Zeitgleich meldet Ams Osram einen juristischen Erfolg. Die 2025 gestarteten Rechtsstreitigkeiten mit dem chinesischen LED-Hersteller Shenzhen Meizhi Optoelectronics Technology sind beigelegt. Vor dem US District Court in Massachusetts und dem Landgericht Düsseldorf hatte Ams Osram Patentverletzungen bei LED-Komponenten für Pflanzenbeleuchtung geltend gemacht – konkret bei den Spider Farmer Leuchten.
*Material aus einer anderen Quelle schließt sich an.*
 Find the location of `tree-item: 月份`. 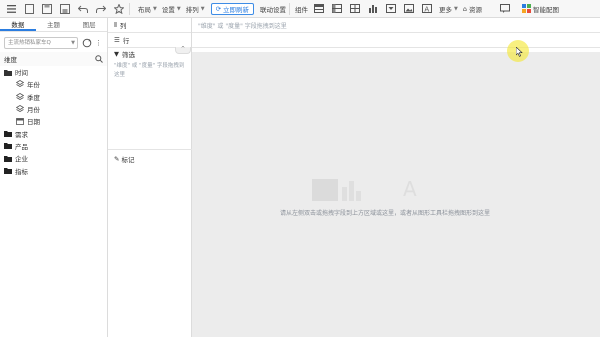

tree-item: 月份 is located at coordinates (62, 109).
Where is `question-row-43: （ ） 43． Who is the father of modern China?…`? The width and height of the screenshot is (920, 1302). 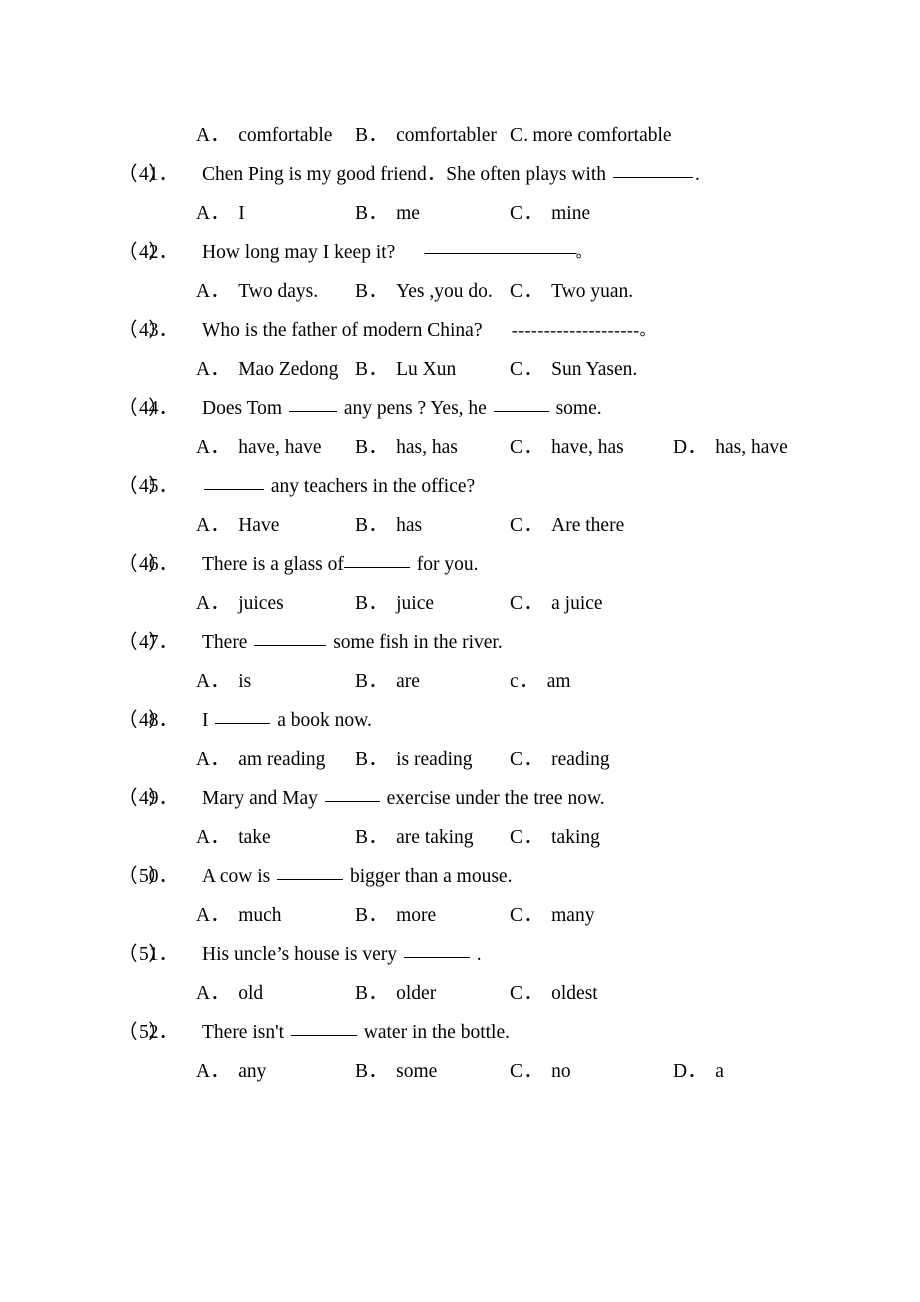
question-row-43: （ ） 43． Who is the father of modern China?… is located at coordinates (460, 330).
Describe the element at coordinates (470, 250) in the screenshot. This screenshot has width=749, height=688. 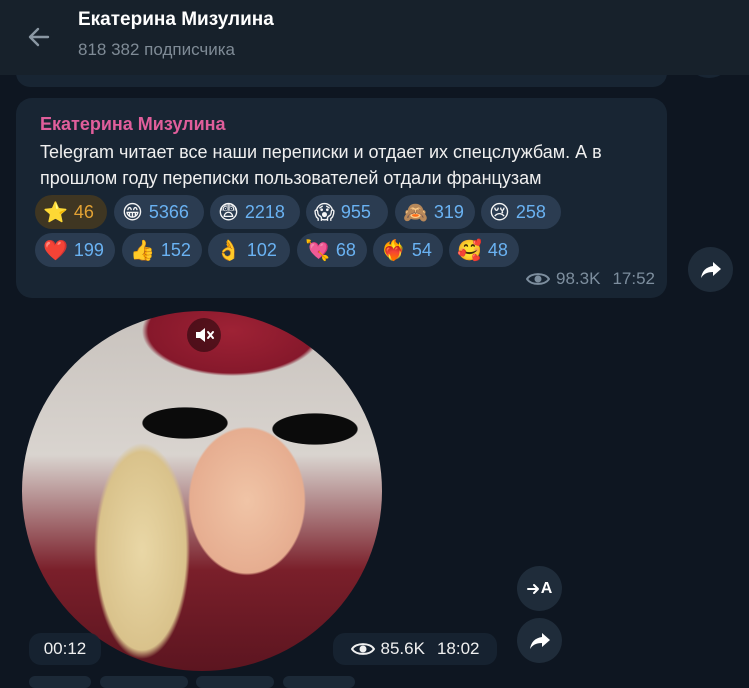
I see `smiling-hearts-emoji-icon: 🥰` at that location.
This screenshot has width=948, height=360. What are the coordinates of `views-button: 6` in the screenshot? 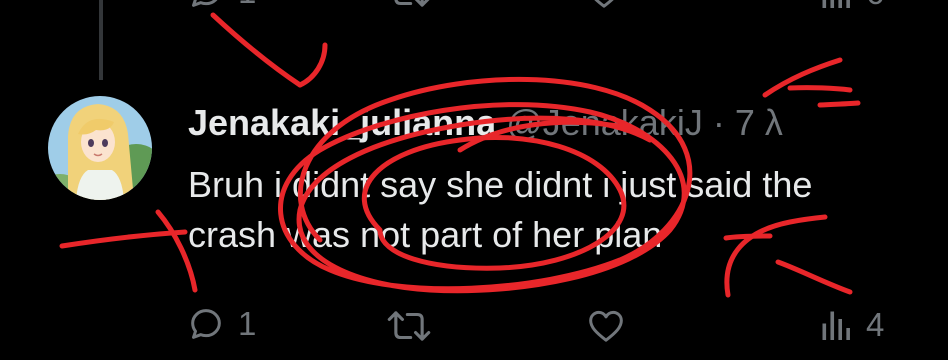 It's located at (851, 6).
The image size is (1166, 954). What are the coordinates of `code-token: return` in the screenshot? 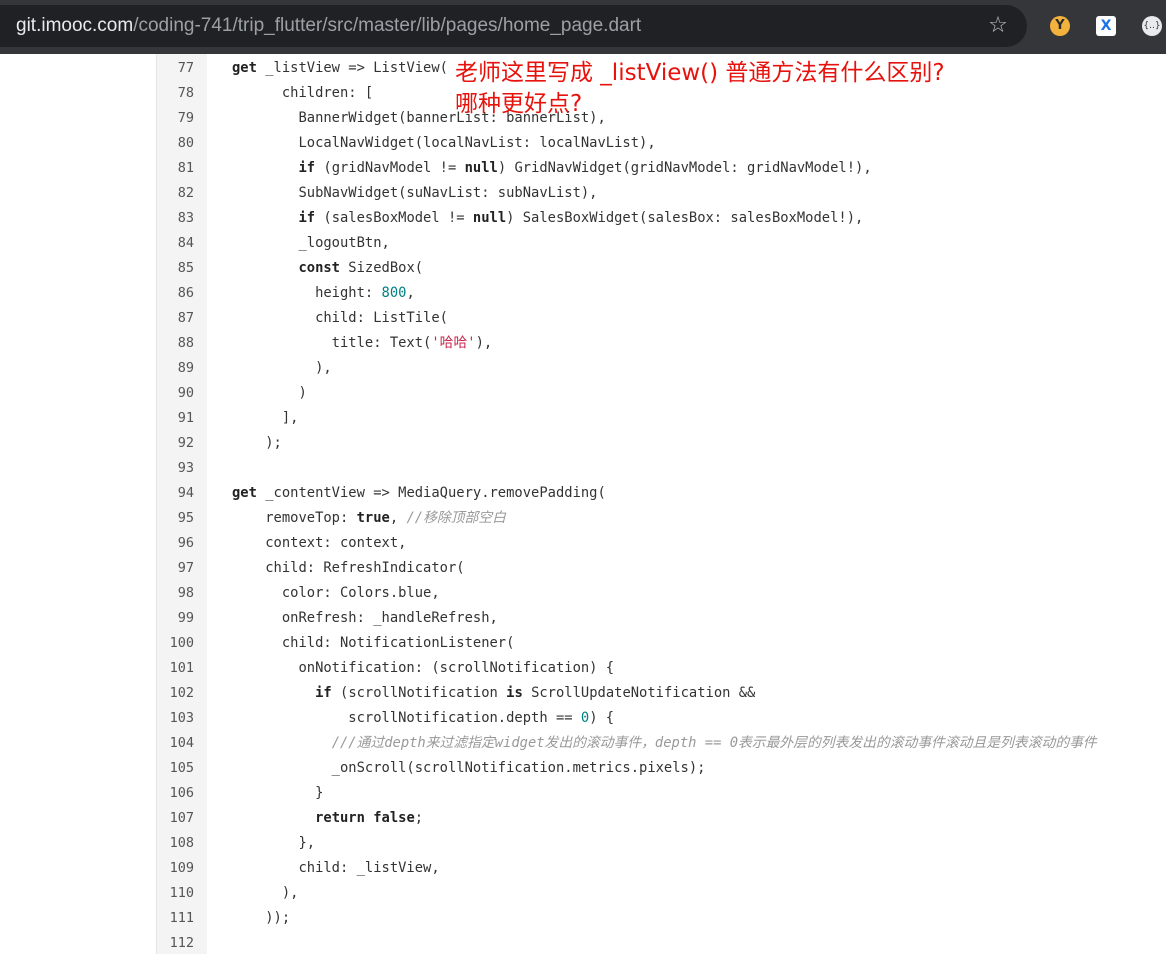 It's located at (340, 818).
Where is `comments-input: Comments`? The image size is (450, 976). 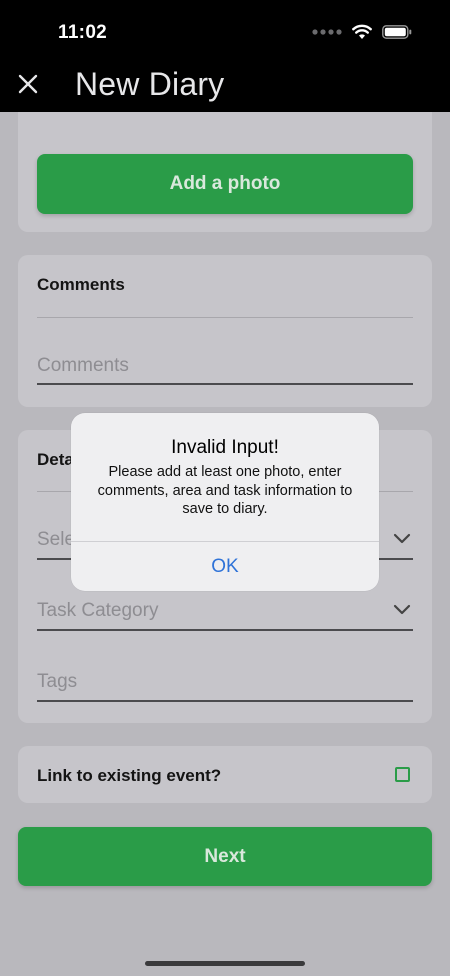 comments-input: Comments is located at coordinates (83, 366).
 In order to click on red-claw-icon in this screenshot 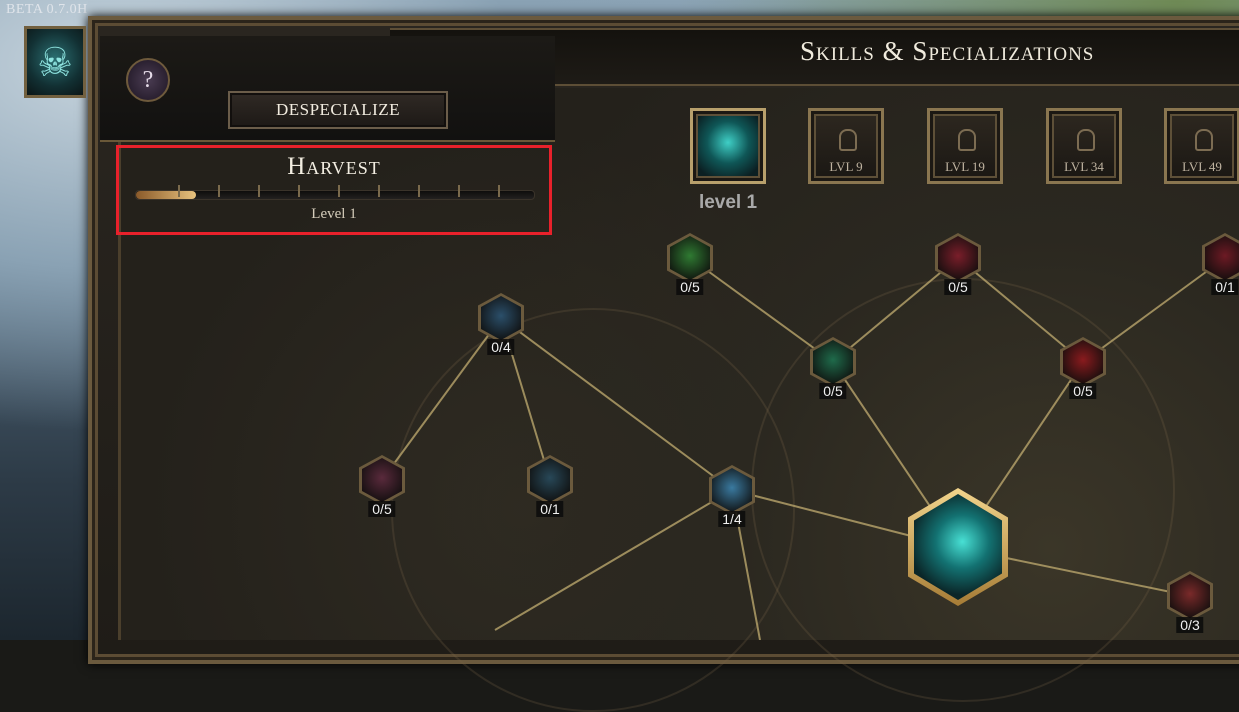, I will do `click(1190, 596)`.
Das Ergebnis der außergerichtlichen Einigung: Meizhi wird künftig LEDs für den Gartenbau direkt von Ams Osram beziehen. Aus einem kostspieligen Rechtsstreit wird damit eine kommerzielle Partnerschaft. Finanzielle Details bleiben vertraulich.

Nachhaltigkeit als Messethema

Auf der Light + Building 2026 in Frankfurt (8. bis 13. März) will Ams Osram das 120-jährige Bestehen der Marke Osram einläuten. Im Gepäck: eine neue Transportlösung für LED-Komponenten. Eine Papierrolle ersetzt die bisherigen Plastikrollen und senkt den CO2-Fußabdruck in diesem Segment um rund 80 Prozent. Das Transportgewicht sinkt um ein Drittel.

Die jüngsten Entwicklungen zeigen, dass Ams Osram auf mehreren Ebenen vorankommt. Der neue Automotive-Sensor bedient einen wachsenden Markt, die Patentdurchsetzung sichert technologische Position und schafft neue Geschäftsbeziehungen. Ob diese Maßnahmen ausreichen, um die Aktie nachhaltig zu stabilisieren, wird sich in den kommenden Quartalen zeigen.